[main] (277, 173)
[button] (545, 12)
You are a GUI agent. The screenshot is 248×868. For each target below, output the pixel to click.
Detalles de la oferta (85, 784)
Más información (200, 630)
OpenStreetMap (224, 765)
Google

====================

PROMPT:
Extract every line of the entries above that contains the string "agent", matching upper and lower case exactly.

WORKED SOLUTION:
You are a GUI agent. The screenshot is 248×868. For each target below, output the pixel to click.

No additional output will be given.